Print every line of the records below word for word, but leave out the pictures.

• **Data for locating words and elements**
= = = =

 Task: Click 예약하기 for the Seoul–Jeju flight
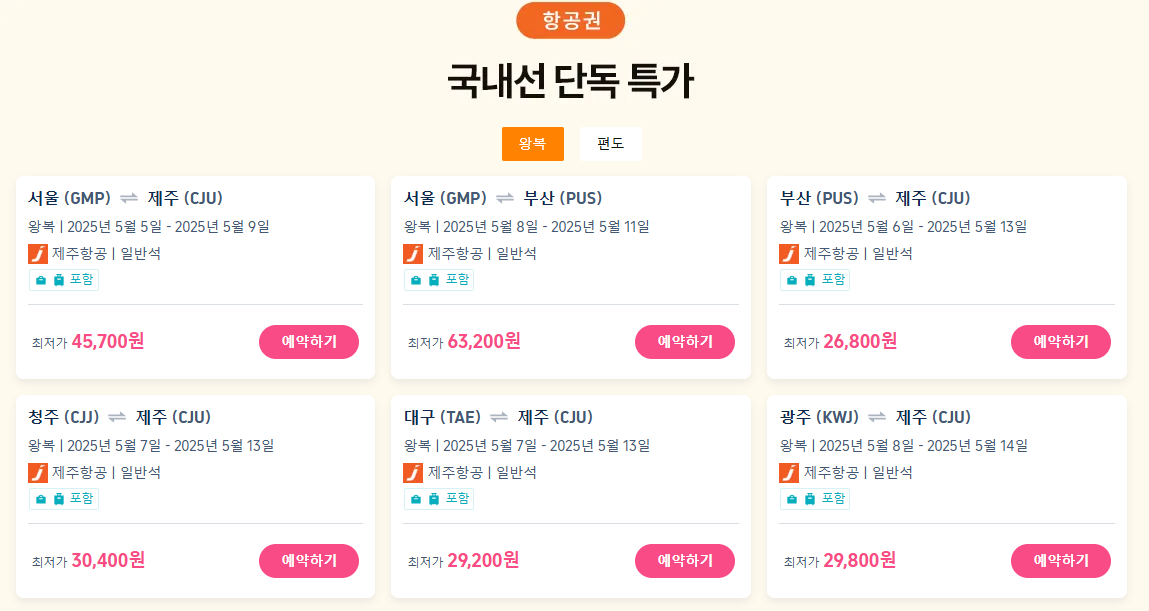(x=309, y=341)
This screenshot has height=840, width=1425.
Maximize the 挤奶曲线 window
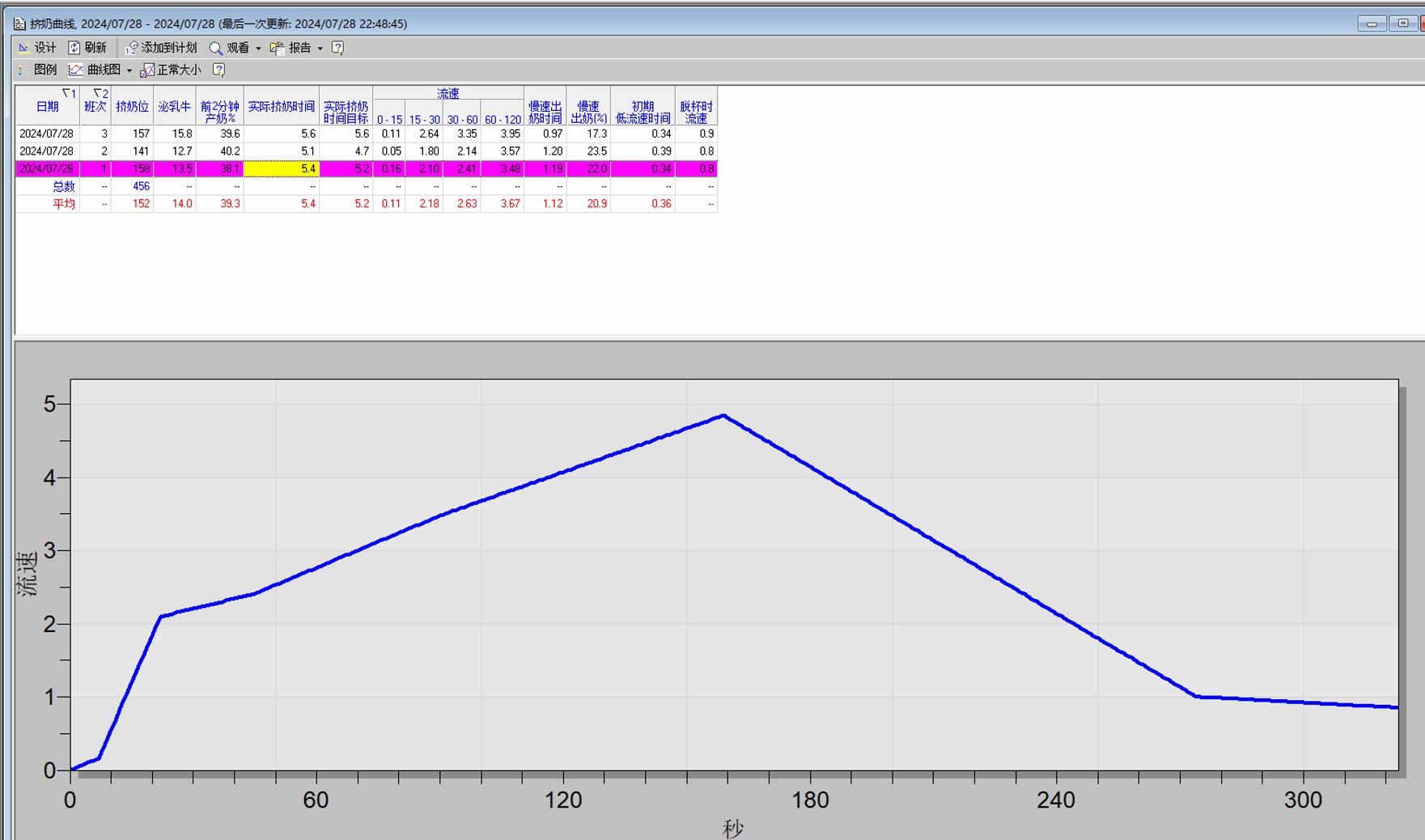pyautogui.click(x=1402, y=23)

= = = =

• **Result of the task**
 Task: Click 예약하기 for the Seoul–Jeju flight
(x=309, y=341)
This screenshot has height=840, width=1425.
Maximize the 挤奶曲线 window
pyautogui.click(x=1402, y=23)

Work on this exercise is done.